This already feels different from the other times I’ve been here. Having my own room and space, my own phone, my own key, and practicing driving all are starting to make it feel like I live in Trinidad.

 

Sorting through every single thing I own

I leave in a little over two months. In addition to school and work and wedding planning, I need to organize the daunting amount of possessions that I own to decide what’s being discarded, sold, and taken with me.

Four years ago I had a different packing experience as I prepared to study in France for a year. I wasn’t about to pay extra for a second suitcase, so I really worked to limit what I brought. I even cut my hair so that I wouldn’t feel the need to bring a hair dryer or straightener. I packed light enough that I even had enough room to stuff a pillow in my suitcase, which turned out to be an excellent decision as it was much more comfortable to have that than the pillow that had been left for me that had been who-knows-where. I wore my five-ish outfits into the ground and returned with a suitcase that was only half full because many of my things were too disgusting to bring back.

Although I lived happily 10 months abroad without all of the material items by which I am currently surrounded, the idea of giving up these things for good is difficult.

Several days ago I had a burst of motivation and decided to go through all of the clothes I own. I even made little labels (ripped up pieces of paper with sharpie on them, how organized) for my different categories: Clothes to bring to Trinidad, clothes to last the rest of the summer, clothes to leave at my mom’s house (winter things for when I visit), clothes to discard, and clothes for the garage sale that my mom and I have been meaning to have for years.

After a quick overhaul of my dresser and closet, the piles were done. The Trinidad pile could have easily filled too large suitcases, and I still have to fit in books, shoes, and whatever else. I dug through it, lamentingly removed a few things, and looked again. It could have filled one and a half large suitcases.

Let me tell you an uninteresting story about my stuff. I’ve left some things in Trinidad on previous visits, so I already have clothes there. And if I’m honest with myself, I probably have nearly enough clothes there as it is.
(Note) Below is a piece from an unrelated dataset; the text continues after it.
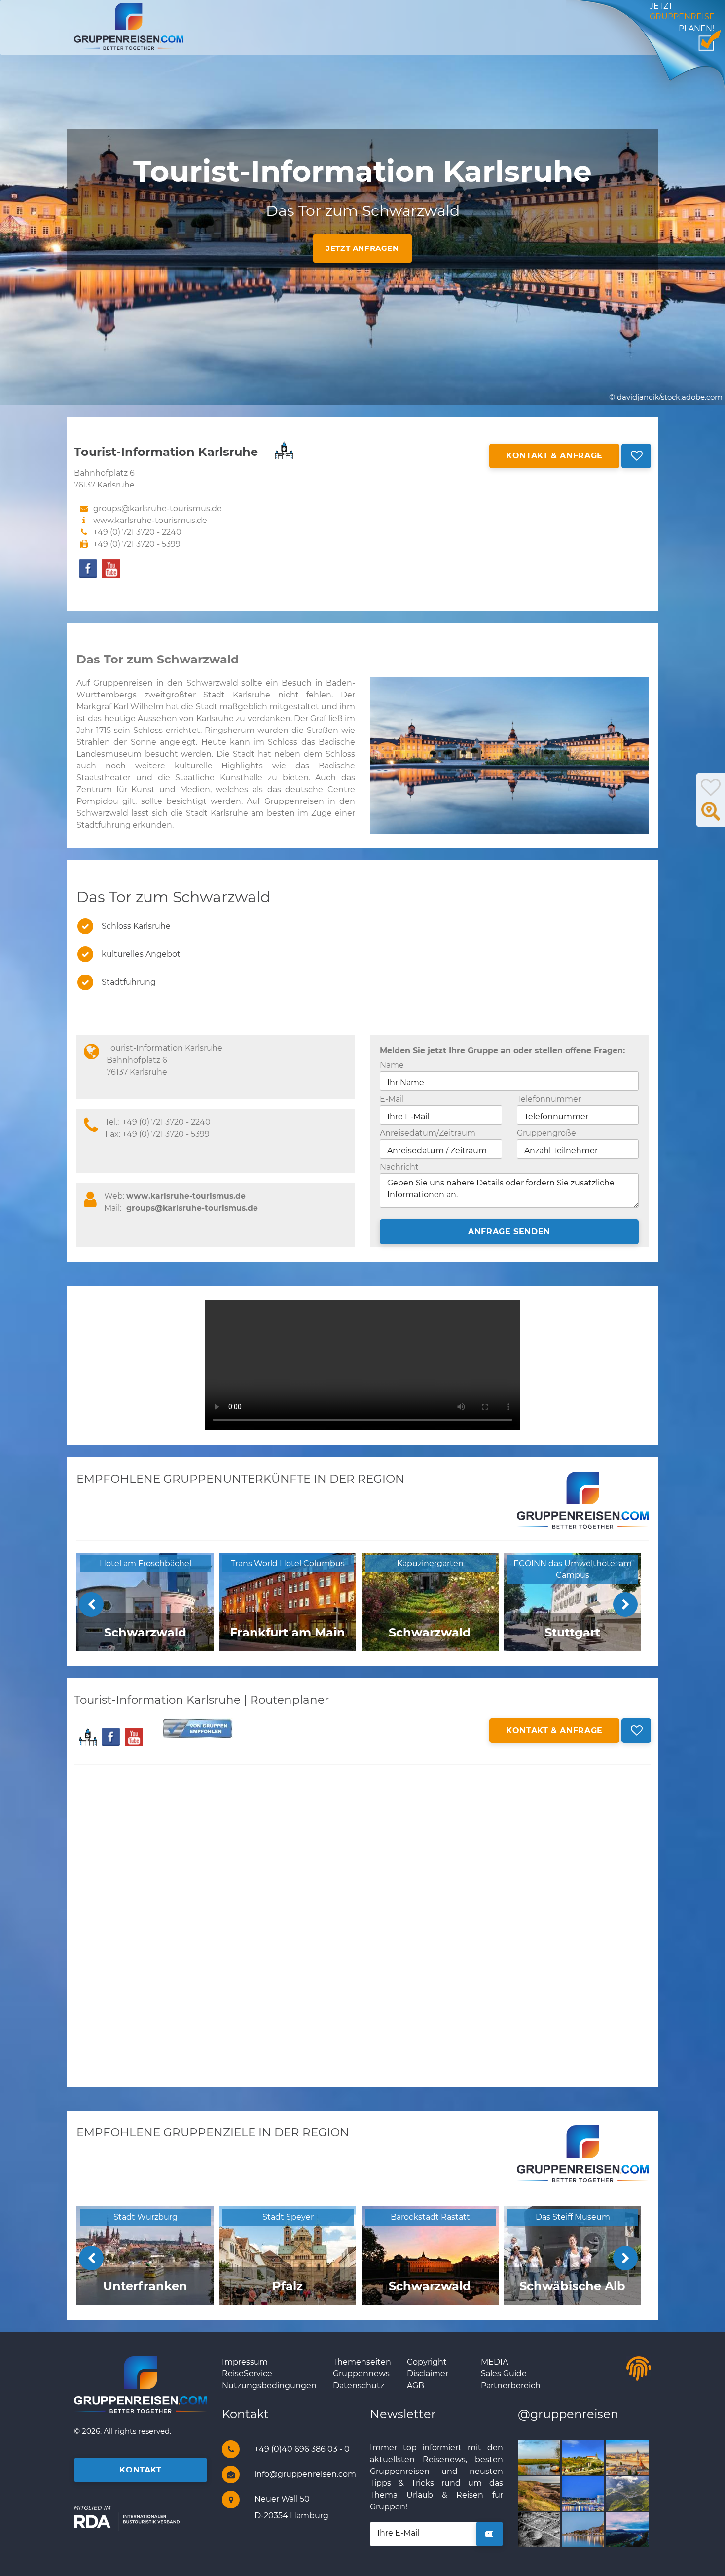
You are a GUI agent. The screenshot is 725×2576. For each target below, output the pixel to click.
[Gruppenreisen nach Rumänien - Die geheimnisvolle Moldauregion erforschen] (594, 2457)
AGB (415, 2385)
Did you ever read any Little House on the Prairie books? While bumpily traveling out west in a covered wagon, sisters Mary and Laura Ingalls shared one tin cup. Laura had two dresses; a Sunday dress and a working dress. For Christmas one year, Laura was given a rag doll that was one of her most treasured possessions (and maybe the only real toy she ever had). There’s something in a simple, comparatively stuff-less life that appeals to us. When I was discerning religious life, one of the greatest calls for me was poverty: living with few material things and taking excellent care of the things we do have.

I DON’T NEED ALL THIS STUFF. It’s in all caps because I’m trying to convince myself, too.

This move is going to be an amazing exercise in detachment from things.